Was für ein Anblick: Malerisch eingerahmt in das Panorama der Voralpen lädt der Forgensee zum Schwimmen ein. Nur die wenigsten wissen: Er ist eigentlich ein Fluss, der Lech. Doch eine Staumauer bringt ihn abrupt zum Stillstand. Flussabwärts folgt eine Stauseenkette und ein Korsett aus Deichen zwängt ihn ein. Seine Verbindung zu den Auen dahinter ist gekappt. Der Lech ist kein Einzelfall. Auch der Verlauf der Isar wird - durch den Sylvensteinspeicher - beeinträchtigt. Wie diese beiden haben wir fast alle unsere Flüsse in Deutschland in der Vergangenheit vor allem eingedeicht und aufgestaut. Mehr als 90 Prozent der Flussauen in Deutschland sind deutlich verändert, durch Bebauung versiegelt oder in Agrarflächen umgewandelt worden. Dadurch stehen zwei Drittel bei Hochwasser nicht mehr als natürliche Überschwemmungsflächen zur Verfügung. Darauf wies auch das Bundesamt für Naturschutz in seinem Auenzustandsbericht im Frühjahr 2021 hin.

Natürliche Arche Noah

Naturnahe Flussauen sind Zentren der Artenvielfalt und so etwas wie eine "moderne Arche Noah", sagte die ehemalige Präsidentin des Bundesamts für Naturschutz, Beate Jessel. Denn die Überschwemmungsgebiete sind nicht nur die Kinderstube für viele Fischarten. Sie bieten auch Vögeln wie dem Mittelspecht, Amphibien wie dem Moorfrosch oder Schmetterlingen wie dem Großen Eisvogel, die woanders selten geworden sind, eine Heimat. Und Auen leisten der Gesellschaft weitere wichtige Dienste: Sie nehmen Hochwasser auf, filtern Wasser, speichern Treibhausgase und bieten Raum für Erholung.
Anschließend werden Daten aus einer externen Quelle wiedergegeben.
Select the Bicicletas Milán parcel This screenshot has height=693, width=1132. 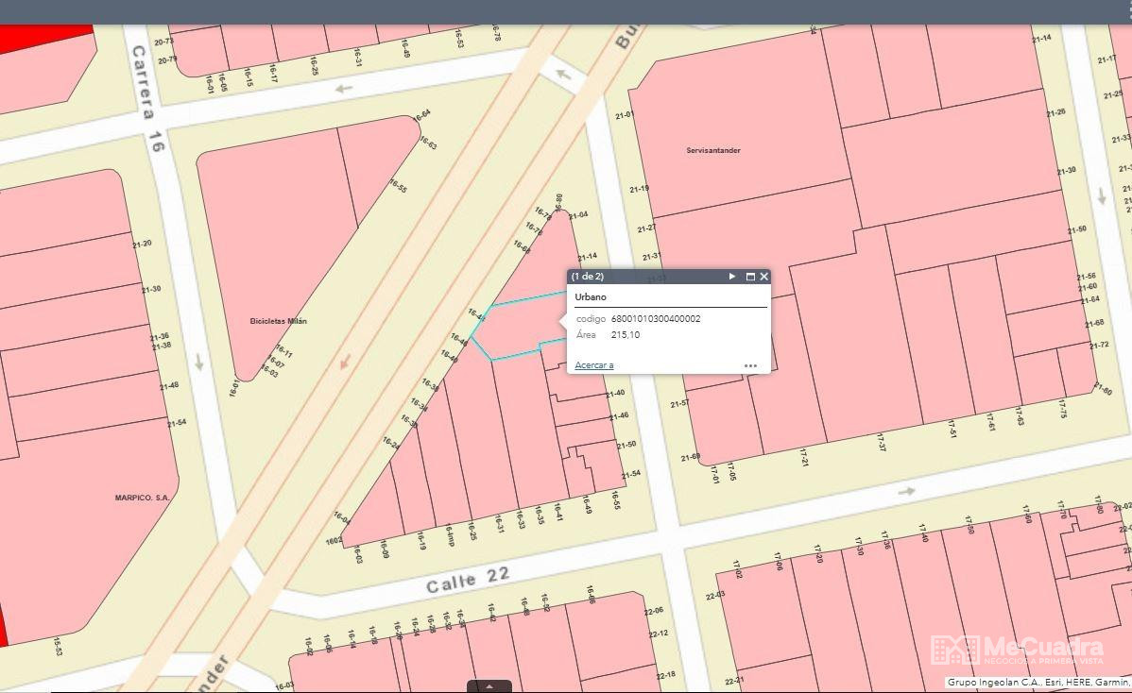278,321
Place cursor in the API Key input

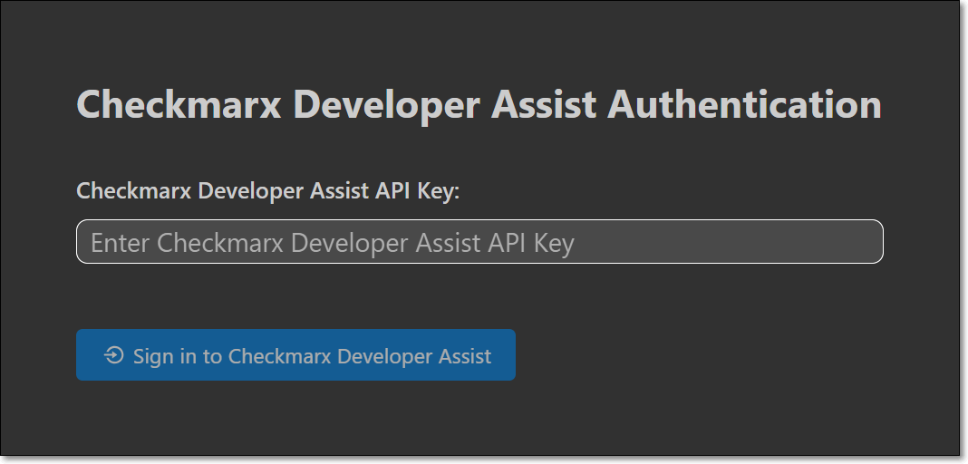[x=479, y=242]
Alle 500 Meter ein künstliches Hindernis

Flüsse werden außerdem durch unzählige Barrieren am Fließen gehindert. Nach Berechnungen des WWF blockiert oder beeinträchtigt in Bayern alle 500 Meter ein Wehr (Sperrwerk mit künstlicher Fallstufe), ein "Absturz" (eine Treppenstufe) oder ein anderes Querbauwerk den Weg des Wassers und der Fische. Nur noch in weniger als jedem fünften bayerischen Fluss kommen weitgehend die natürlichen Fischarten, Insektenlarven oder Wasserpflanzen vor. Das Gleiche gilt für ganz Deutschland: In den meisten unserer Fließgewässer ist die Artenvielfalt bereits verloren gegangen und die Bestände sind verarmt. Das Schicksal der Flüsse geht deshalb uns alle an. Es ist an der Zeit, dem Schutz und der Renaturierung unserer Gewässer oberste Priorität einzuräumen.

Warum Flüsse umgebaut wurden

Früher wurden Flüsse begradigt und eingedeicht, um Landwirtschafts- oder Siedlungsflächen zu gewinnen beziehungsweise vor Hochwasser zu sichern oder sie für Wasserkraftwerke nutzbarer zu machen. Die Folge: In kanalisierten Bereichen nimmt die Fließgeschwindigkeit zu. Der Fluss gräbt sich immer tiefer in sein Bett ein - oft in einem Maß, das die Dämme selbst oder auch Brücken und Straßen gefährdet. Im schlimmsten Fall vertieft sich der Fluss derart, dass er in die darunterliegende Grundwasserschicht durchzubrechen droht. Um dies zu verhindern und den beschleunigten Fluss wieder abzubremsen, wurden vielerorts Stützwehre quer zur Fließrichtung in die Flüsse gebaut. Andere Wehre wurden errichtet, um Wasser abzuleiten, etwa zur Bewässerung von Wiesen, zum Betrieb von Mühlen und später für Turbinen zur Stromgewinnung.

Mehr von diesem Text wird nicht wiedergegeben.